**PROBLEM REQUIREMENTS**
Rewrite the items below, changing "click" to "tap" and leaving everything else identical.

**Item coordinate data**

[Begin]

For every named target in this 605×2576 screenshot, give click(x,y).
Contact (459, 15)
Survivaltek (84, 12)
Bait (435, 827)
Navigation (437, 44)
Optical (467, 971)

[End]

**EXPECTED ANSWER**
For every named target in this 605×2576 screenshot, give tap(x,y).
Contact (459, 15)
Survivaltek (84, 12)
Bait (435, 827)
Navigation (437, 44)
Optical (467, 971)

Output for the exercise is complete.